Having students back at home sometimes offers a chance for courses to draw from the expertise of parents.

Elon University’s move to remote learning has brought parents closer to the classroom, as thousands of students tackled their coursework from the living rooms, dining rooms and bedrooms of their family homes.

It was that unexpected proximity this spring that brought one Elon parent not just closer to his daughter’s coursework, but into the course itself. Remote learning offered the opportunity for Jim Wilkes, principal for Cornerstone Academy in Chicago, to engage with his daughter, Emily Wilkes ’20, in her Designing Learning course taught by Associate Professor Mark Enfield.

It’s just one way Elon students, faculty and families are adapting during a time when lives and classroom lessons have been disrupted.

It started when Emily, sheltering at her Chicago home with her family, came downstairs to find her father reading one of the books for the course — “Pedagogy of the Oppressed” by Paulo Freire. Jim was familiar with the text as an educator and through his work at Cornerstone, a private Christian high school serving students from a diverse array of economic and social backgrounds how have struggled at other schools.

“Before I knew it, I was being involved with a little snippet of a conversation in her classroom,” Jim said.

The Designing Learning course attracts students from a broad range of majors beyond education who are seeking to learn more about teaching, according to Enfield. The core capstone course explores what it means to be educated and the philosophical and psychological aspects that go into learning, Enfield said. Wilkes is majoring in strategic communications and minoring in dance, and took the course to better equip her as she pursues the career goal of opening a dance studio to teach basic and beginner ballet.

When Emily shared with Enfield her father’s interest in the book and his professional background as a teacher and principal serving students facing a range of challenges, Enfield saw an opportunity to draw upon that experience and expertise.

“I thought it was interesting to think about how parents and other people at home can be engaged in the kind of learning that Elon students are pursuing remotely,” Enfield said. “It creates a new kind of engaged learning where a student is learning what they are learning in class with those who they know and love.”

“A lot of the things I’ve been doing for the past 25 years have now clicked for her. She can see the philosophy behind the school and the philosophy of why I took a job like this.”
— Jim Wilkes P’20

As the class prepared to discuss the article, “What Does It Mean to Be Well-Educated?” by Alfie Kohn, an author and lecturer, Enfield asked Emily to interview her father on a variety of topics related to the article and record the interview to be shared with the class. Her father was supposed to respond without reading the article to see how his perspectives might vary or align with those of Kohn’s. “He didn’t want me to do the homework, which was fine with me,” Jim Wilkes said.

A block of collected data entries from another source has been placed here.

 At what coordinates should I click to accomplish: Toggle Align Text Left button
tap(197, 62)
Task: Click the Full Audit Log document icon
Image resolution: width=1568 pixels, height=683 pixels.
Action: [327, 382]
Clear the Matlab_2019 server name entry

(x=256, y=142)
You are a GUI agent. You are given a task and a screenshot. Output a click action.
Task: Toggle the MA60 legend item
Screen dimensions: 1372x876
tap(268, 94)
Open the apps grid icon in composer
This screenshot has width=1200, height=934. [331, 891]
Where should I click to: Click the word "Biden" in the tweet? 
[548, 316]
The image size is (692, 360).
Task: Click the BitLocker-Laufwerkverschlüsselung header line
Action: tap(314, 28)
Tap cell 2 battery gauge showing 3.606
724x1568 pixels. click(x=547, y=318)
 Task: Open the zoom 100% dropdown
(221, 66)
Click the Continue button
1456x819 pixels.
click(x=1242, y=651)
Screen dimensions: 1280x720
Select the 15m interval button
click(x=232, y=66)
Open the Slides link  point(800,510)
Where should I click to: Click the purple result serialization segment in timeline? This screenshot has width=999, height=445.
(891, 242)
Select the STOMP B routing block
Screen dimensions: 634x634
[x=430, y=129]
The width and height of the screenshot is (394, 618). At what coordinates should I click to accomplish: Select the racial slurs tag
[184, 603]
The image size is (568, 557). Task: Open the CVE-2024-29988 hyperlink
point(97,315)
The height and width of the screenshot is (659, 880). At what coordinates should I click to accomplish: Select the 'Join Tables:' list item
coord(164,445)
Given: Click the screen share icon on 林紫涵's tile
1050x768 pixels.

Finding these more in-depth opportunities to discuss the subject with her father has been enriching, Emily said. Heading into the class at the start of spring semester on campus, she had known this was a course her father would be very interested in. “The course is all about designing a learning experience that is most beneficial for students,” Emily said. “I have always known what my dad does, but it has given me a new perspective on what he thinks about and what his objectives are for his students.”

Jim explains that the approach outlined in Pedagogy of the Oppressed is not unlike that at Cornerstone Academy, which serves students in Chicago who have often left public schools and “drifted away” from the educational system. “We try to bring them back to high school,” he explains. “It’s a safety net school.”

One of the requirements for graduation is to hold a job, typically at a food store or pharmacy, for three months before receiving their degree. “A lot of the things I’ve been doing for the past 25 years have now clicked for her,” Jim said. “She can see the philosophy behind the school and the philosophy of why I took a job like this.”

Enfield said it was valuable to be able to bring Jim’s experiences and expertise as an educator in the field into this course, and sharing that interview with the class helped identify at least one other opportunity for a student’s family member to engage with the class on a different topic.

“It has me thinking a lot about other ways I can engage students’ families now, and in the future,” Enfield said. “This is also helping students shift their focus to think about how they might have someone in their lives who is essentially an expert and could be another source of information.”